You can imagine the interesting audience that frequents sites such as these. The CFR, for example, attracts high ranking government officials including former presidents and secretaries of state, ambassadors, journalists, and leaders of industry. These sites were chosen on purpose; instead of targeting the general masses, like in a phishing attack, the perpetrators of a so-called “watering hole attack” target specific topics like defense or energy and lie in wait for persons of interest to visit, similar to a predator at a watering hole waiting for its victims to come to it.
“The whole point of the waterhole tactic is that they believe such sites, although usually not with high numbers of users, will have interesting visitors,” said Jindrich Kubec, Avast Virus Lab’s Director of Threat Intelligence. Kubec said Avast’s CommunityIQ, millions of users working as “global sensors” to detect new threats, reported detections on the new sites in December. “At least two of the sites use the same spyware binary with exactly same configuration,” said Kubec. “The rest look a bit different, but we haven't investigated it thoroughly yet.”
Some of the current infected sites are linked to hackers working for or with the Chinese government. This seems to confirm experts' opinions that state-sponsored hacker groups wanting to penetrate a specific organization are behind the attacks and their goal is to gather business or military intelligence.

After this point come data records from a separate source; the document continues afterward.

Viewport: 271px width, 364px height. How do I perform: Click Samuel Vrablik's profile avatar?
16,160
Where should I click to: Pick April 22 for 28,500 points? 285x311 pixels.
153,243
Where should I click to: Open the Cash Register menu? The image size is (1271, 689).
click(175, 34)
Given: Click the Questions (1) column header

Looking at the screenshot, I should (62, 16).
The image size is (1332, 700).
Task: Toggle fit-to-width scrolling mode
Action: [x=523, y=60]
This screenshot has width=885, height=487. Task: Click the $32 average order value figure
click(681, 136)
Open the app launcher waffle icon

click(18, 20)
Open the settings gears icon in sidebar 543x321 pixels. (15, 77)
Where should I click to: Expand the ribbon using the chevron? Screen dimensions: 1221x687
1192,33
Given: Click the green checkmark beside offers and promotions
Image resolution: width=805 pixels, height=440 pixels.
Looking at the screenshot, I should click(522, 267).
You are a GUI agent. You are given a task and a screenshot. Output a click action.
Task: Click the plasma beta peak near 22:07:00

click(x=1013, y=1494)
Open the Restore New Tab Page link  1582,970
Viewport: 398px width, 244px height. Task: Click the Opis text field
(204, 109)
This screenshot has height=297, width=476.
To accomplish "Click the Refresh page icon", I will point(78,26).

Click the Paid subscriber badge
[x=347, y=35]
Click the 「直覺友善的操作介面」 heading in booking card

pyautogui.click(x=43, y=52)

“We’re starting to see nation-state resources and expertise employed in what we would characterize as reckless and disruptive, destructive behaviors,” said the head of the National Security Agency’s Information Assurance Directorate in a speech during fall of 2012. Even during the Cold War, blocs of nations allied with the US or the Soviet Union worked to undermine each other, but operated within boundaries, she said. “Some of today’s national cyber actors don’t seem to be bound by any sense of restraint.”
We advise users to update their browser to a newer version of Internet Explorer (9 and 10 are not affected), or to switch to a more secure browser such as Google Chrome or Mozilla Firefox. Microsoft has released a Fix it solution for Security Advisory 2794220. This Fix it solution prevents the vulnerability from being used for code execution without affecting your ability to browse the Web.